Records for this task:
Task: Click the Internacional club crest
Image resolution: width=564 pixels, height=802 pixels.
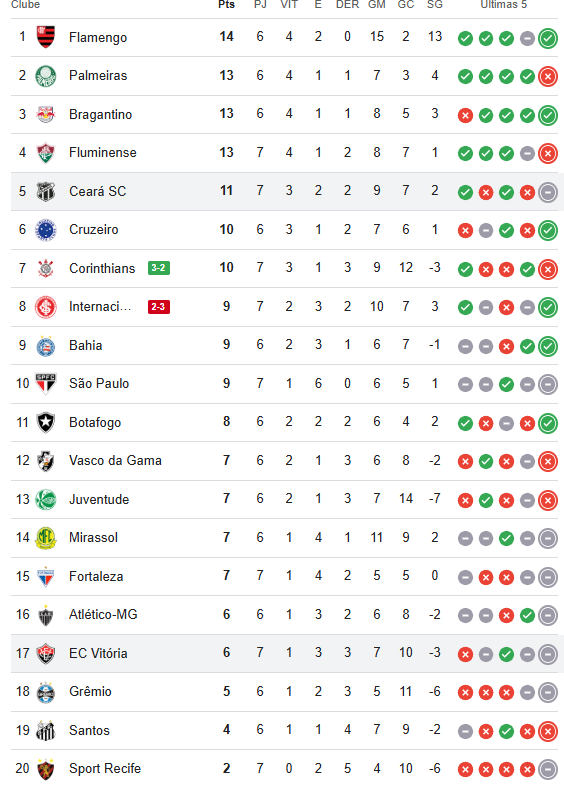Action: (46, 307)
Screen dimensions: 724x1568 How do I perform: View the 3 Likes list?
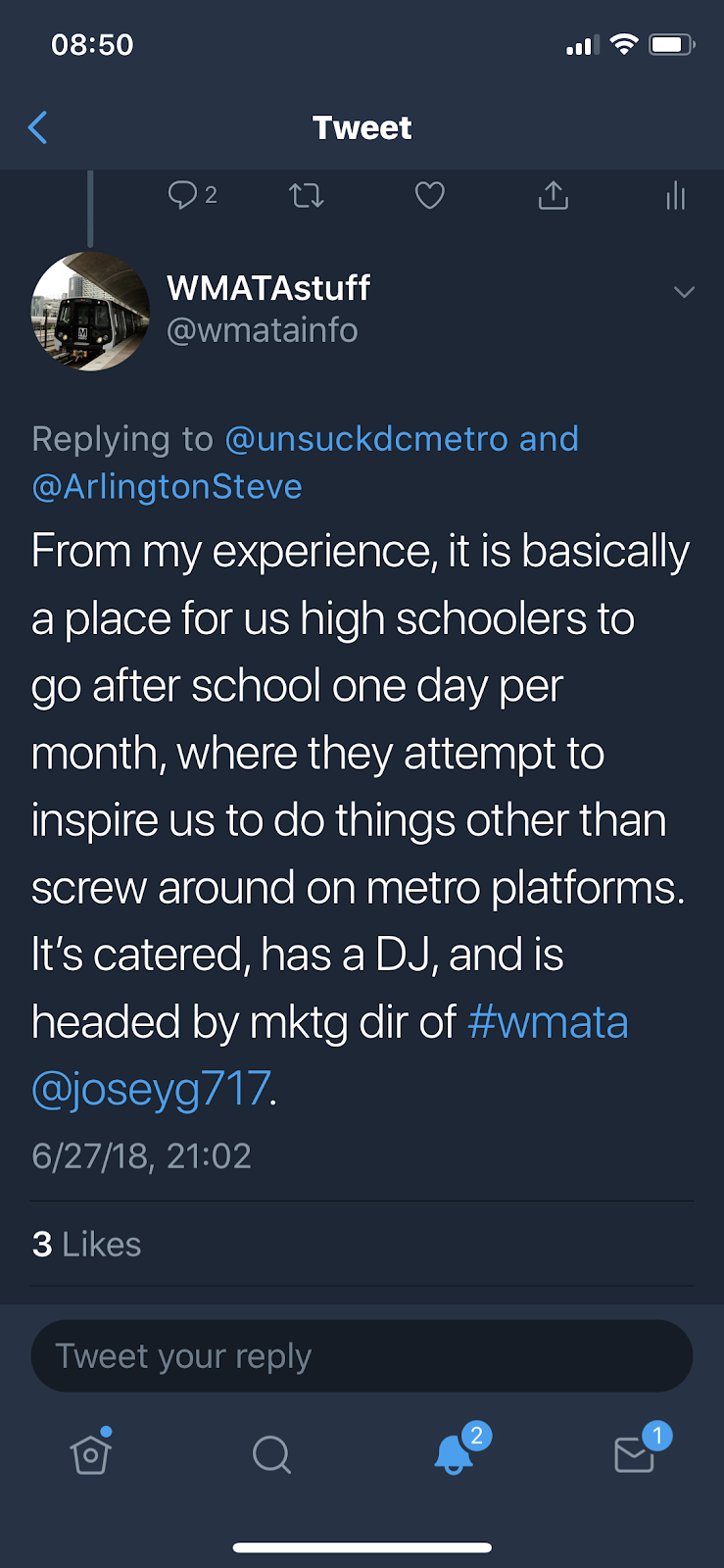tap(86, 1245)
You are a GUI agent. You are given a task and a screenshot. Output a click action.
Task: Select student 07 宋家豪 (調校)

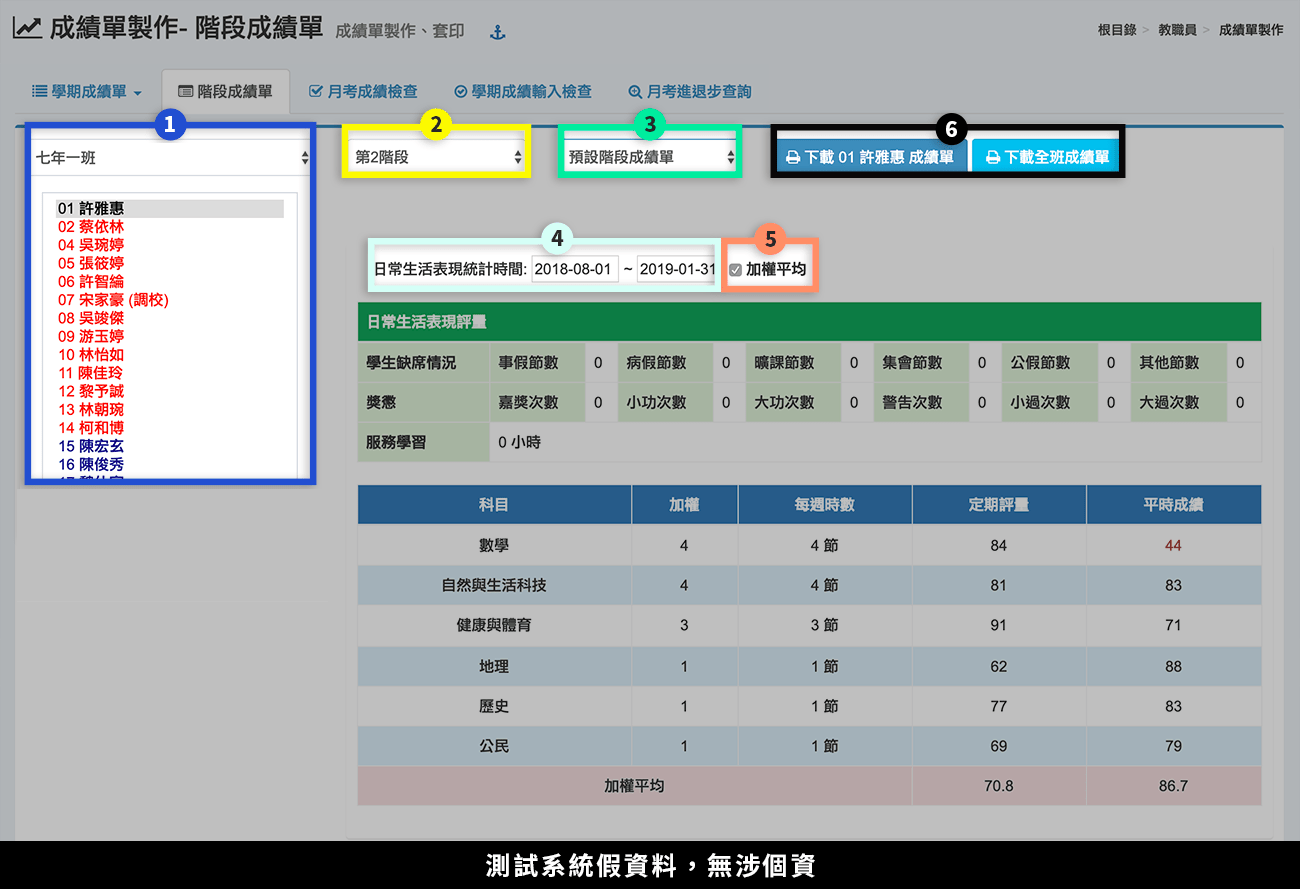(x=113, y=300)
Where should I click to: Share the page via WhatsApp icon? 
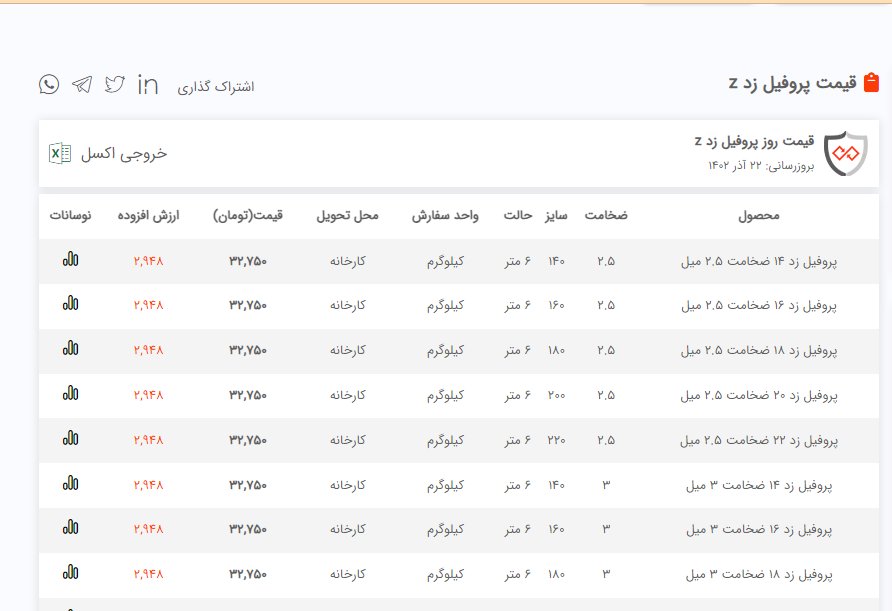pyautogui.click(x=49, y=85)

Required work:
Reproduce the material from the line containing "Screen dimensions: 724x1568" through the end of the material, both ends included, leaving out the pictures.

Exercise output:
Screen dimensions: 724x1568 How do I perform: View the 3 Likes list?
tap(86, 1245)
You are a GUI agent. You are given a task and a screenshot. Output a click action.
Task: Select student 07 宋家豪 (調校)

(x=113, y=300)
Where should I click to: Share the page via WhatsApp icon? 
pyautogui.click(x=49, y=85)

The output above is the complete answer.